● Task item: Return only the lines running from the top of the entries to the line with "You are a computer-use agent. The", inclusive, exactly as written.

● ● ● ● ●

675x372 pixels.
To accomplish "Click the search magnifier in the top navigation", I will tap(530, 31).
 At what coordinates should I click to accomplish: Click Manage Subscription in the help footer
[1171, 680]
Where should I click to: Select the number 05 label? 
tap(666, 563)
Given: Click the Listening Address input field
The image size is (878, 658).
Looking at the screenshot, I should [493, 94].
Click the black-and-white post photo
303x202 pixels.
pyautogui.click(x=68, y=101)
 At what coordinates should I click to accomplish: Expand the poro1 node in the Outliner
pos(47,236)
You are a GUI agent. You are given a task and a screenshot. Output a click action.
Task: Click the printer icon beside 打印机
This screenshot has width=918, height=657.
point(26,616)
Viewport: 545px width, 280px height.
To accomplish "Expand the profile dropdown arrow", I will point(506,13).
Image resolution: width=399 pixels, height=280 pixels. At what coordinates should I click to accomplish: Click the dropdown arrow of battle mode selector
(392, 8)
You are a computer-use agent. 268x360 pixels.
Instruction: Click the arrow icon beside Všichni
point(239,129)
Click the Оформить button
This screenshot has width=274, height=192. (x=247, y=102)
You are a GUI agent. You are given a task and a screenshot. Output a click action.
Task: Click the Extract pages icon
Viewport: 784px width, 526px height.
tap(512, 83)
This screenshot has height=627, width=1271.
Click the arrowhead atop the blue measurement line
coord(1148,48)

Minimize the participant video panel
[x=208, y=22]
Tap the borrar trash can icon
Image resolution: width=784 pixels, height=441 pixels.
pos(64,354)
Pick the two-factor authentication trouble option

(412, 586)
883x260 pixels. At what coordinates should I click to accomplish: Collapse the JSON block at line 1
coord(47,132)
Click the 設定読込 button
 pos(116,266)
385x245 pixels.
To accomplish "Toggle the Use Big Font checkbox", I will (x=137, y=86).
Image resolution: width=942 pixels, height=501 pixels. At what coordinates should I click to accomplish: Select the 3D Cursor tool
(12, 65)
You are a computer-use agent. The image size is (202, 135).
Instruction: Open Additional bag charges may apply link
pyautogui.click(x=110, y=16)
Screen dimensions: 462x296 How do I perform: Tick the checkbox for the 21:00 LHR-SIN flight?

● ● ● ● ●

● Exercise response:
675x372 pixels.
To accomplish "Click the search magnifier in the top navigation", I will tap(530, 31).
 At what coordinates should I click to accomplish: Click Manage Subscription in the help footer
[1171, 680]
Where should I click to: Select the number 05 label? 
tap(666, 563)
Given: Click the Listening Address input field
The image size is (878, 658).
Looking at the screenshot, I should [493, 94].
Click the black-and-white post photo
303x202 pixels.
pyautogui.click(x=68, y=101)
 At what coordinates should I click to accomplish: Expand the poro1 node in the Outliner
pos(47,236)
You are a GUI agent. You are given a task and a screenshot. Output a click action.
Task: Click the printer icon beside 打印机
This screenshot has width=918, height=657.
point(26,616)
Viewport: 545px width, 280px height.
To accomplish "Expand the profile dropdown arrow", I will point(506,13).
Image resolution: width=399 pixels, height=280 pixels. At what coordinates should I click to accomplish: Click the dropdown arrow of battle mode selector
(392, 8)
You are a computer-use agent. 268x360 pixels.
Instruction: Click the arrow icon beside Všichni
point(239,129)
Click the Оформить button
This screenshot has width=274, height=192. (x=247, y=102)
You are a GUI agent. You are given a task and a screenshot. Output a click action.
Task: Click the Extract pages icon
Viewport: 784px width, 526px height.
tap(512, 83)
This screenshot has height=627, width=1271.
Click the arrowhead atop the blue measurement line
coord(1148,48)

Minimize the participant video panel
[x=208, y=22]
Tap the borrar trash can icon
Image resolution: width=784 pixels, height=441 pixels.
pos(64,354)
Pick the two-factor authentication trouble option

(412, 586)
883x260 pixels. At what coordinates should I click to accomplish: Collapse the JSON block at line 1
coord(47,132)
Click the 設定読込 button
 pos(116,266)
385x245 pixels.
To accomplish "Toggle the Use Big Font checkbox", I will (x=137, y=86).
Image resolution: width=942 pixels, height=501 pixels. At what coordinates should I click to accomplish: Select the 3D Cursor tool
(12, 65)
You are a computer-use agent. The image size is (202, 135).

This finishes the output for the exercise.